**Work to complete**
The entries must be repeated verbatim, and their images left out.

#### Recorded information ####

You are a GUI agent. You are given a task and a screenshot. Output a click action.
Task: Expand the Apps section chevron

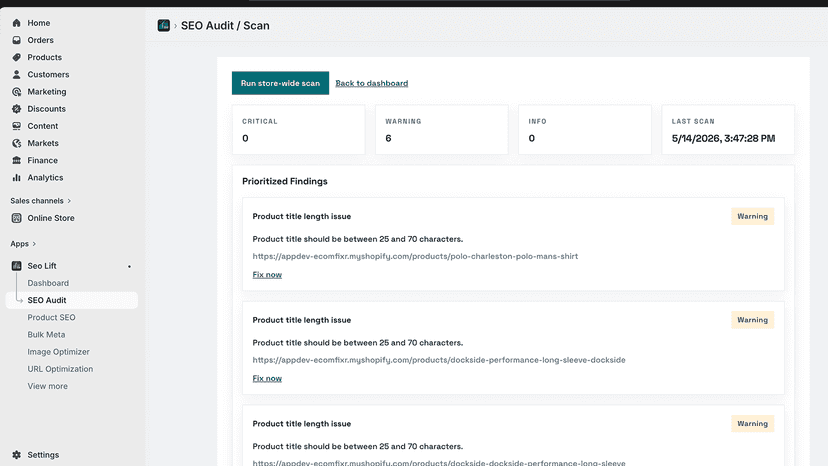pos(34,244)
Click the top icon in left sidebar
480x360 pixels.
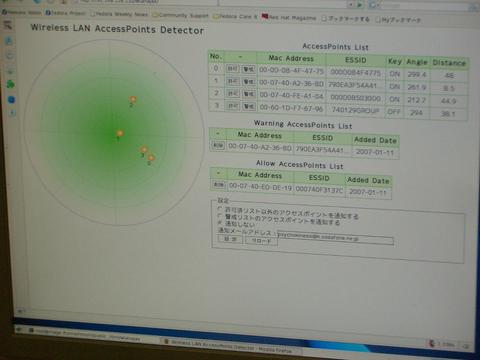click(x=8, y=25)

####

**Exercise solution**
You are a GUI agent. You are given a task and a screenshot. Output a click action.
Task: Expand the Apps section chevron

pos(34,244)
Click the top icon in left sidebar
480x360 pixels.
click(x=8, y=25)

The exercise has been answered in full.